EXCERPT TO READ:

★ ★ ★ ★ ★ ★ ★

During the study, the participants were asked to describe their most effective approaches in massaging the egos of co-workers without them being aware of the motives. The most popular method was to ask a co-worker for advice, such as posing the question: “How were you able to secure that account so well?”
A second popular technique was to compliment the executives in the presence of their friends, with the sole purpose of hoping they would tell the executives later on. Combining flattery methods significantly boosted the individual’s chances of being appointed to a board of directors.

Buttering up your boss, or potential boss, appears to have big payoffs, provided you know how to spread it in the just the oh-so-right proportions. In particular, the abilities to engage actively in social networking and to build relationships are key to advancing one’s career. Again, I wish to qualify this with provided you know what you’re doing. There’s nothing worse than a suck-up (brown-noser as is commonly expressed), whether at a senior managerial level or down in the ranks.

★ ★ ★ ★ ★ ★ ★

GIVEN DATA:
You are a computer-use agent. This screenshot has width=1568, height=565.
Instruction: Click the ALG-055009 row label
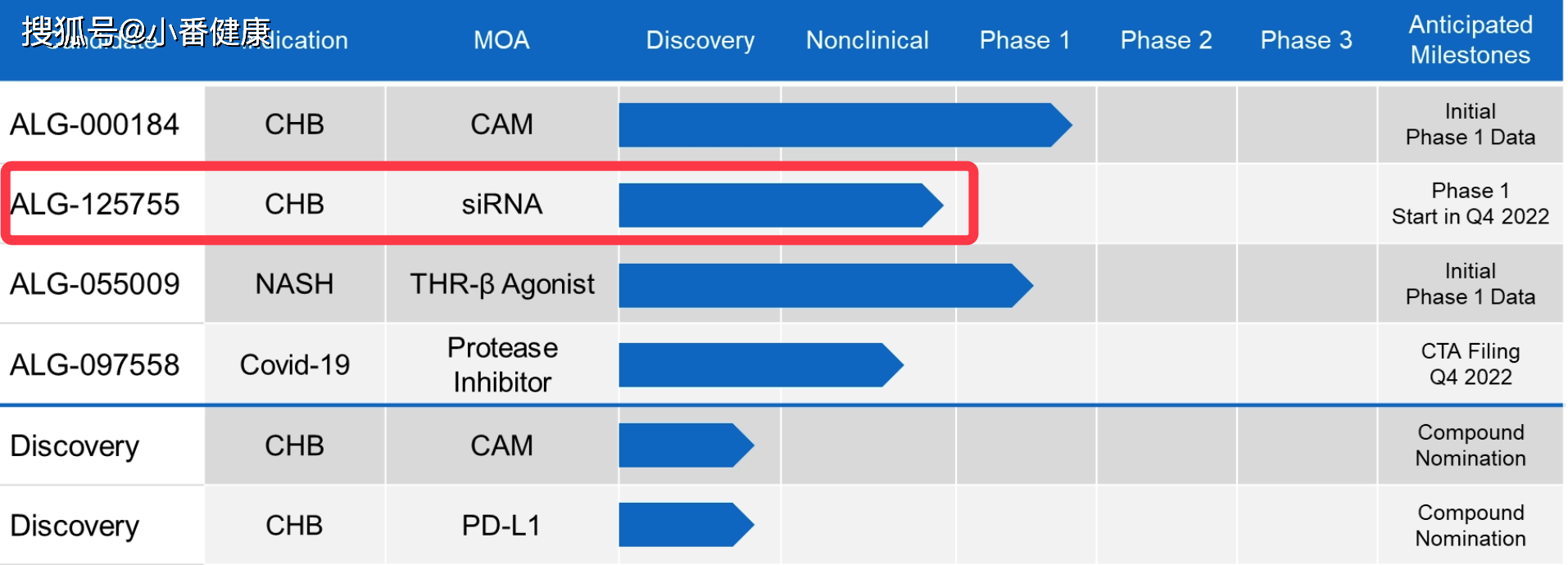(x=94, y=284)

★ ★ ★ ★ ★ ★ ★

TASK TO COMPLETE:
Output the part of the passage on workplace flattery starting with "During the study, the" and going on through "board of directors.", copied word for word.

EXPECTED ANSWER:
During the study, the participants were asked to describe their most effective approaches in massaging the egos of co-workers without them being aware of the motives. The most popular method was to ask a co-worker for advice, such as posing the question: “How were you able to secure that account so well?”
A second popular technique was to compliment the executives in the presence of their friends, with the sole purpose of hoping they would tell the executives later on. Combining flattery methods significantly boosted the individual’s chances of being appointed to a board of directors.